Set exercise:
Find each line of the listing that contains the word "field", and copy those lines out in full.

-- start of Data --

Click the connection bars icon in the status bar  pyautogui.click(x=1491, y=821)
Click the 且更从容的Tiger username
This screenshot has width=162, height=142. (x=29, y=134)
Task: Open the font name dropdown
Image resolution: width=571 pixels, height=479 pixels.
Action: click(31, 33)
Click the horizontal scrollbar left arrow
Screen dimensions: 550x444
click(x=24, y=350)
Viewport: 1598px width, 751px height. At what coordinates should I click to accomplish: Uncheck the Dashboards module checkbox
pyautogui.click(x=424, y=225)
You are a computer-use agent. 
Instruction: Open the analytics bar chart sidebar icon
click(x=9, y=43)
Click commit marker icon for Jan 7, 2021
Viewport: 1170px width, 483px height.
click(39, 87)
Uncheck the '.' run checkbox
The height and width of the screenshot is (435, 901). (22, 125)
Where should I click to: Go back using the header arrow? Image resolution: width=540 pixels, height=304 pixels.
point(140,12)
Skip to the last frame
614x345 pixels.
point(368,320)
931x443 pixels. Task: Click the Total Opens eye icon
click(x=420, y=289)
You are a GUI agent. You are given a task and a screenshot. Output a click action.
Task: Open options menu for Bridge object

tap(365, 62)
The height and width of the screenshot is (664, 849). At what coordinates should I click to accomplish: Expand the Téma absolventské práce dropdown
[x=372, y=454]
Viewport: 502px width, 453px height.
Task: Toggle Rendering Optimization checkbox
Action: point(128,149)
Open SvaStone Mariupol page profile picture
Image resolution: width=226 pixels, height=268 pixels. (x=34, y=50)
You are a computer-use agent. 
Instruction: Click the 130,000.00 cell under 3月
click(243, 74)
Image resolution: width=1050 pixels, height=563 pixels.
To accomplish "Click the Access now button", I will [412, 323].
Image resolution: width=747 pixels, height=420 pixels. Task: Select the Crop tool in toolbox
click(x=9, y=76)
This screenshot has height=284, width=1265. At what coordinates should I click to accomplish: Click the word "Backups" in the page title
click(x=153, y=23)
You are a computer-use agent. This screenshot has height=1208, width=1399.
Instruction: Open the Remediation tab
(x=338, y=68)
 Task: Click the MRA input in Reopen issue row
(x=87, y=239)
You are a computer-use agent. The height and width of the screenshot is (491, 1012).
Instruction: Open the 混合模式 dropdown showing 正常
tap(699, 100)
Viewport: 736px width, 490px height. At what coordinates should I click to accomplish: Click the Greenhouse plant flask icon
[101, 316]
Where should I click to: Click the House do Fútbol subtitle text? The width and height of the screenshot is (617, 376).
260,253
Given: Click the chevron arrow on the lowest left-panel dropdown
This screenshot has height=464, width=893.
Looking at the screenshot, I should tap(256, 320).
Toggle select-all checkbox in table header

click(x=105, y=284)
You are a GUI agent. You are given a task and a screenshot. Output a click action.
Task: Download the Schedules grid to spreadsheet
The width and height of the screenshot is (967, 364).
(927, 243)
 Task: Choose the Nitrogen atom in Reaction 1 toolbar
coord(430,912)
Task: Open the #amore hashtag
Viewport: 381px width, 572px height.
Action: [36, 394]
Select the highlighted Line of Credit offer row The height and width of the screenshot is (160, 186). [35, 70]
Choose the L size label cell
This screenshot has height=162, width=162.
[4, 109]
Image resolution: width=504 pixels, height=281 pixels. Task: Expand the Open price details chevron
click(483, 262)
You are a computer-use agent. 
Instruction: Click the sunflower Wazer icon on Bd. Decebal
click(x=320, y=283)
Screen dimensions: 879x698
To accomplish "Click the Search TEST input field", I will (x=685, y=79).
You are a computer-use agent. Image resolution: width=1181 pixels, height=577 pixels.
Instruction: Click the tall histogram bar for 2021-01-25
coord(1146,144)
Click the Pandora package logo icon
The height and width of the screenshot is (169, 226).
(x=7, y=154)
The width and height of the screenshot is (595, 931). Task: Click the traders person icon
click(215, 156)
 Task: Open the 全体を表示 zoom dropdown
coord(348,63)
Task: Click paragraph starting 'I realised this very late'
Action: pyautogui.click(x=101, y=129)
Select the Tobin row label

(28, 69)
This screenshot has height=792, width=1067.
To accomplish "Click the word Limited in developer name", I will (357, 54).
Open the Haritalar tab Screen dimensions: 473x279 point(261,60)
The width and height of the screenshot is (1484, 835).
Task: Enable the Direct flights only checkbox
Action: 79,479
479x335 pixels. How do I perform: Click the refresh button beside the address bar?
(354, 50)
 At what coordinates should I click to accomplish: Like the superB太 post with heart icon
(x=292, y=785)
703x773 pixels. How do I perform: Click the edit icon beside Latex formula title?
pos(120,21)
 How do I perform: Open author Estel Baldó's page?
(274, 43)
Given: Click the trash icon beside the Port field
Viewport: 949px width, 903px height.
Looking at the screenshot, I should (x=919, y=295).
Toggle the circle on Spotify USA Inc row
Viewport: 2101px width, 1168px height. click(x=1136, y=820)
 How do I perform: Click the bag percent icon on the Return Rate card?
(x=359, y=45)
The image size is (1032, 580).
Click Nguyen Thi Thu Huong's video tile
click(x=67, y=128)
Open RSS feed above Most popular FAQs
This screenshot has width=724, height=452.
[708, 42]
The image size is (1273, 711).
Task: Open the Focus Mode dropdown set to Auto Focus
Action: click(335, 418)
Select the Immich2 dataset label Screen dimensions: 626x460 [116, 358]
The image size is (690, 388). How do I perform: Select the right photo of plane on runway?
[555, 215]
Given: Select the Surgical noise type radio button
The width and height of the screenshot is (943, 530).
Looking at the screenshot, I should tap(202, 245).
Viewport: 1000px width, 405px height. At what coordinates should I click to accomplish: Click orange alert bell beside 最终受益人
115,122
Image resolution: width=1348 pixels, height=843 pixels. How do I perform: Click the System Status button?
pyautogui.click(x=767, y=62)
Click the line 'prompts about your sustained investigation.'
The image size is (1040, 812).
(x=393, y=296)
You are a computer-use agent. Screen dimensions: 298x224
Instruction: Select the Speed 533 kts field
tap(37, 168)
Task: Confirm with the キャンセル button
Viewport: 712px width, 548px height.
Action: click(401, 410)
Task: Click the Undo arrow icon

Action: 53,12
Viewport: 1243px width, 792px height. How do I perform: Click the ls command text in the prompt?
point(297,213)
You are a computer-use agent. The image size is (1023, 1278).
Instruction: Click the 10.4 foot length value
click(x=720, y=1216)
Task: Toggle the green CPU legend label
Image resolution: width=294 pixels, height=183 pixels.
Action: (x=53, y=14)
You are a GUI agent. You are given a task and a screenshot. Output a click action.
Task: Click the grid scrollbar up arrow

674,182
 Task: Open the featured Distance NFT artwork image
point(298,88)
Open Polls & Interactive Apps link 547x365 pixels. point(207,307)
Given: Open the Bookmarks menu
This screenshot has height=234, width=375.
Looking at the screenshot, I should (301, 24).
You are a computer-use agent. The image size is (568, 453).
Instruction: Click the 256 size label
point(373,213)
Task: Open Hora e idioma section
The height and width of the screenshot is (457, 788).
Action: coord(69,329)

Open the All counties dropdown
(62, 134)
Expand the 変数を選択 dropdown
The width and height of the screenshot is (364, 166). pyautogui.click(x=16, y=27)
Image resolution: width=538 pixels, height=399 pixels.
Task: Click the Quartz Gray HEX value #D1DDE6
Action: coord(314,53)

-- end of Data --

Exercise answer:
To accomplish "Click the Search TEST input field", I will (x=685, y=79).
Given: Click the trash icon beside the Port field
Instruction: Select the Speed 533 kts field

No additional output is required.